Governo brasileiro quer adotar modelo de blockchain para petições populares

Apesar da segurança do nosso sistema eleitoral, com urnas que permitem segurança ao votar seja em eleições gerais, seja em referendos, o Brasil sofre de uma completa ausência de métodos para que os cidadãos proponham petições populares a serem ouvidas no Congresso. Segundo a nossa legislação, qualquer petição popular que consiga ter um total de assinaturas condizentes a 1% da população total do país, deve ser levada em consideração no Congresso, que ficará com a palavra final sobre a viabilidade do projeto ou não.
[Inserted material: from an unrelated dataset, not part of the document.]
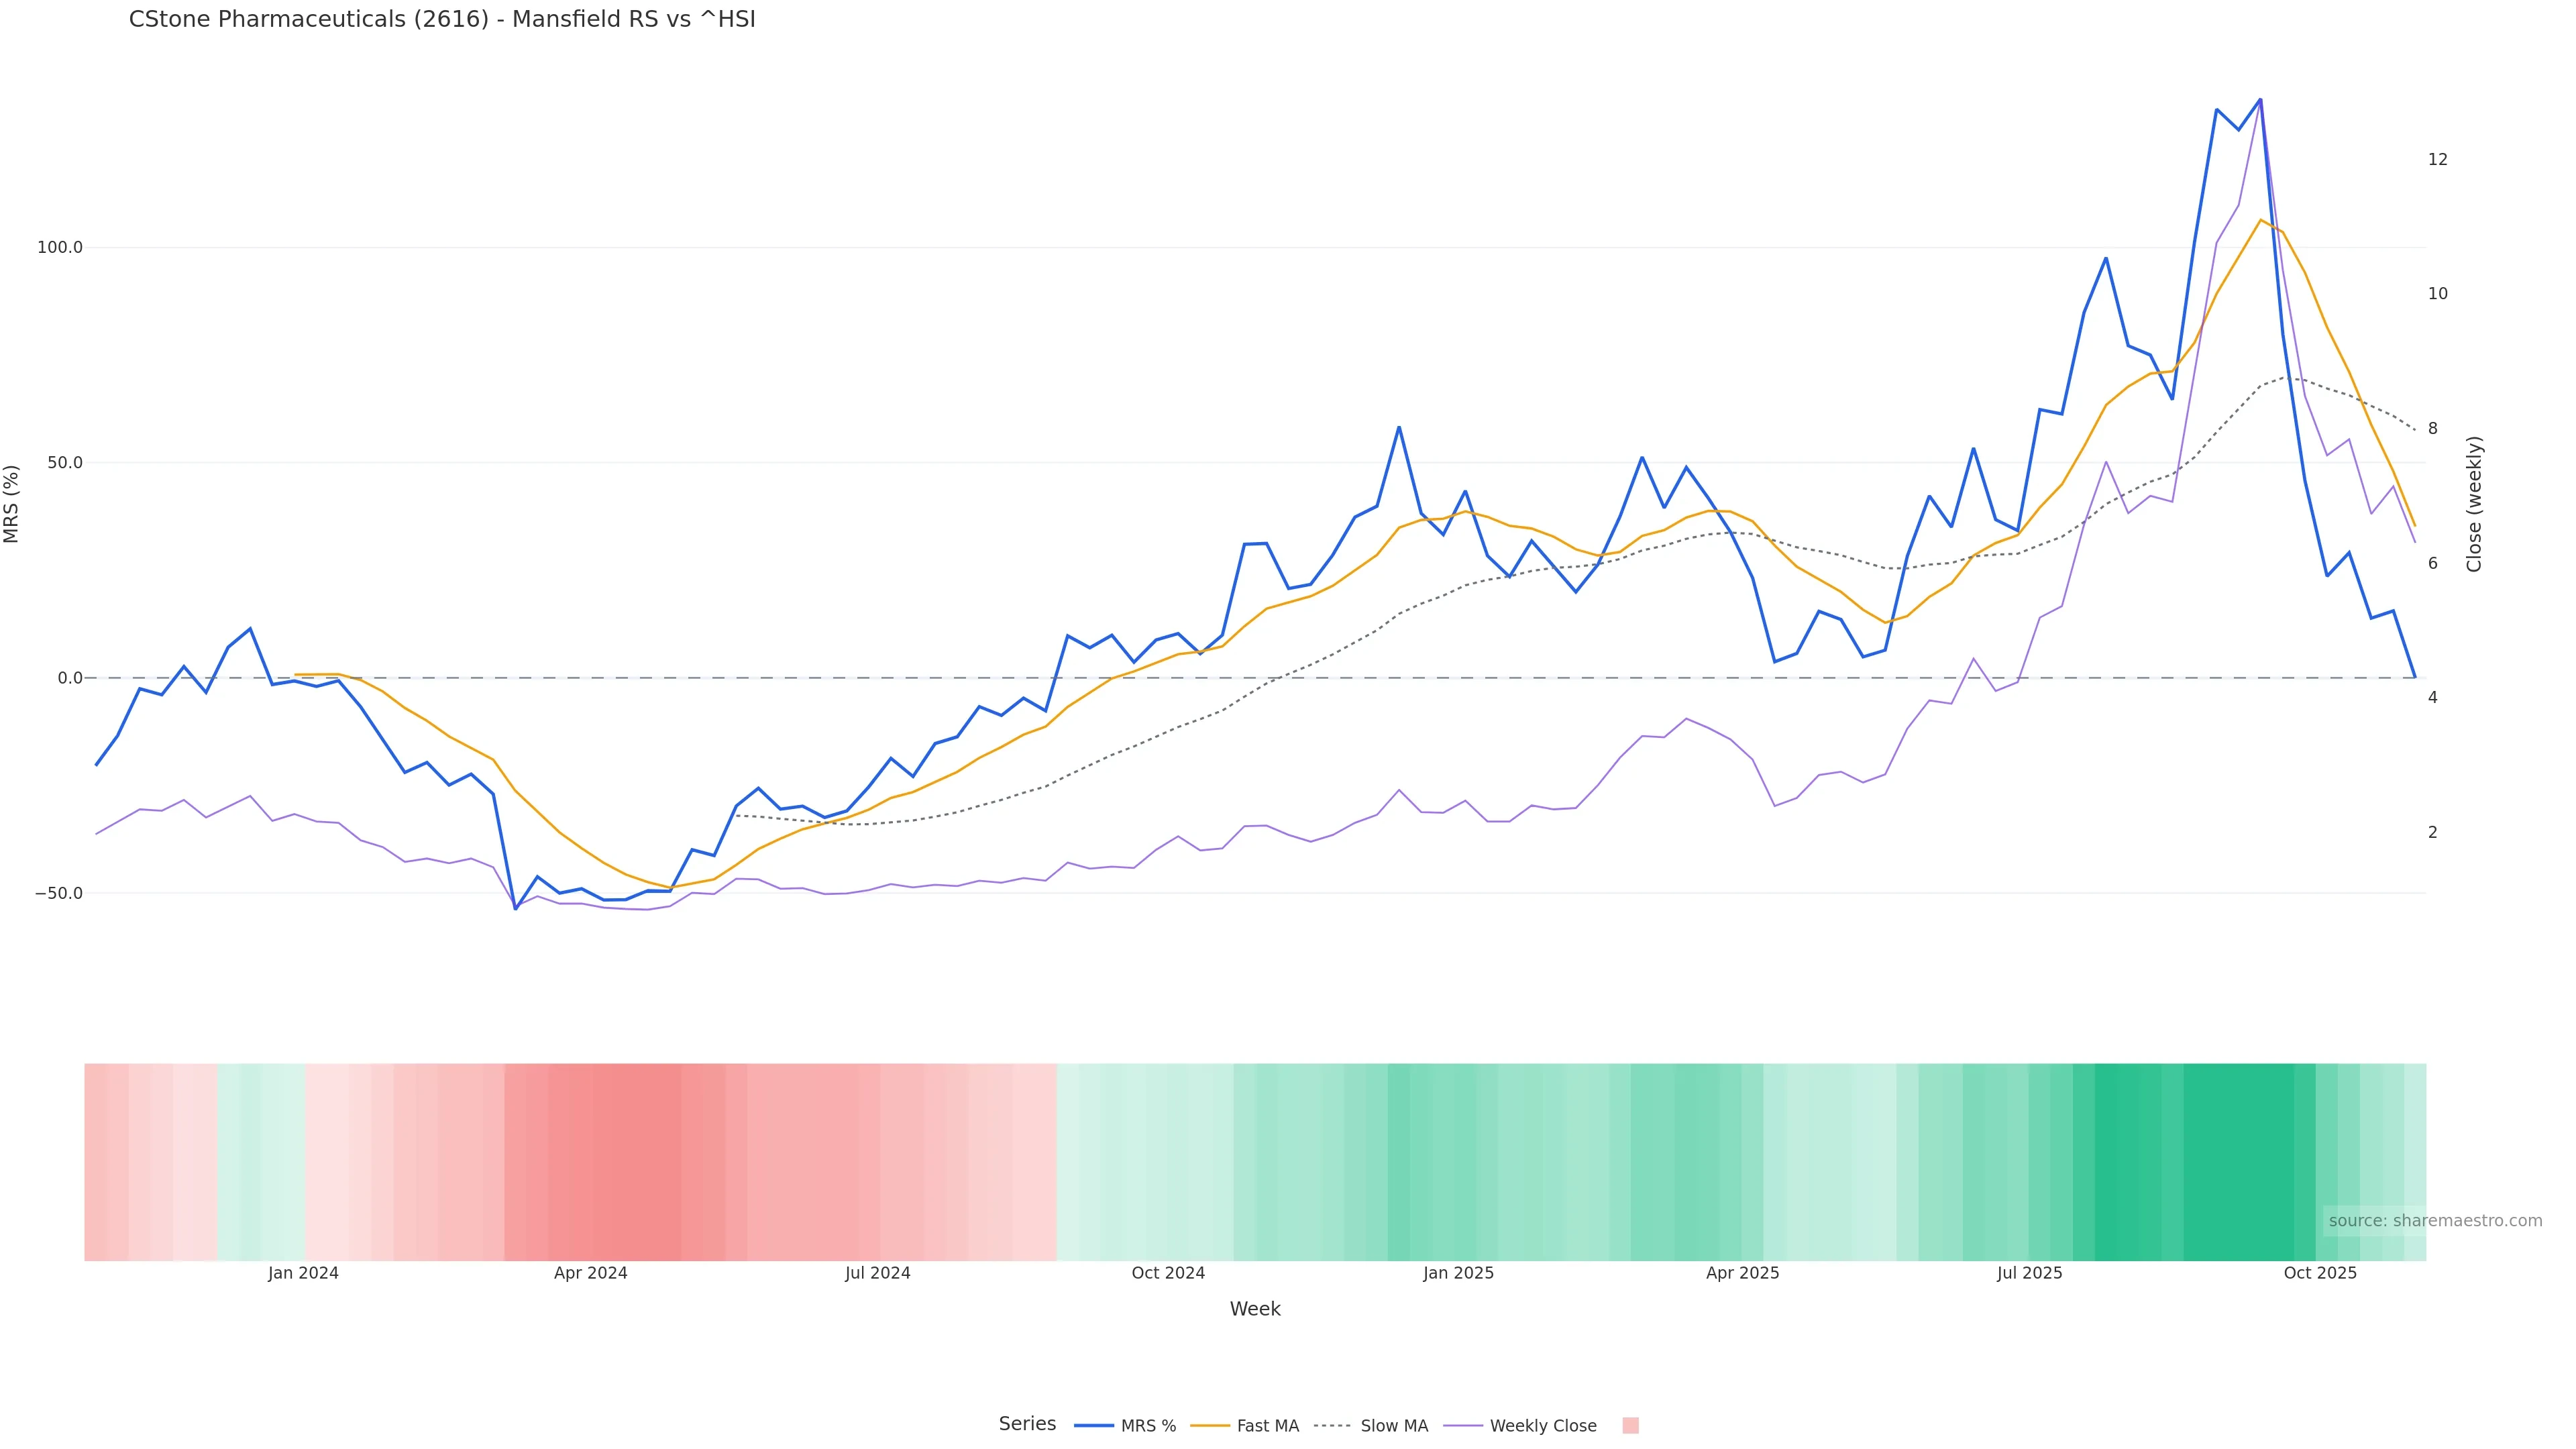Click the Series legend title

pos(1027,1424)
O problema é que não há meios controlados para a coleta dessas assinaturas, causando grandes transtornos na hora da população fazer valer a sua voz.

Para resolver esse buraco democrático, o Governo do Brasil está pensando em desenvolver um aplicativo móvel baseado no conceito do blockchain que permita a assinatura dos cidadãos através de uma plataforma acessível, protegida por criptografia e descentralizada, que tratará cada uma das assinaturas como se fossem transmissões de criptomoedas.
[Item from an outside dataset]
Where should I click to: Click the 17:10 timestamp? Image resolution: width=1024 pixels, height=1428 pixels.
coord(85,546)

O projeto é do conselheiro legislativo do Congresso, Ricardo Fernandes Paixão, em parceria com o professor Everton Fraga, que declarou que a integração de um sistema semelhante ao blockchain ao sistema eleitoral brasileiro seria uma grande conquista para a democracia e para o controle social no governo do país: "Seria uma celebração da democracia. Com este projeto, estamos fazendo o que a Constituição diz, mas, na prática, não aconteceu".

O professor de Direito da Universidade de Brasília, Henrique Costa, falou sobre as dificuldades encontradas pelos cidadãos em exercer o controle popular.
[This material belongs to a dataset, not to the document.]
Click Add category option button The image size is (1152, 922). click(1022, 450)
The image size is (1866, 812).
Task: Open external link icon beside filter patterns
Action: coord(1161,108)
"Em parte isso é devido à ausência de uma plataforma que possa coletar, de forma segura, as assinaturas de um por cento do eleitorado. Passamos por uma espécie de crise em relação à legitimidade das nossas próprias leis. Embora a iniciativa popular exista, não existe uma maneira segura de coletar as assinaturas das pessoas para que o povo possa propor projetos de lei por si só".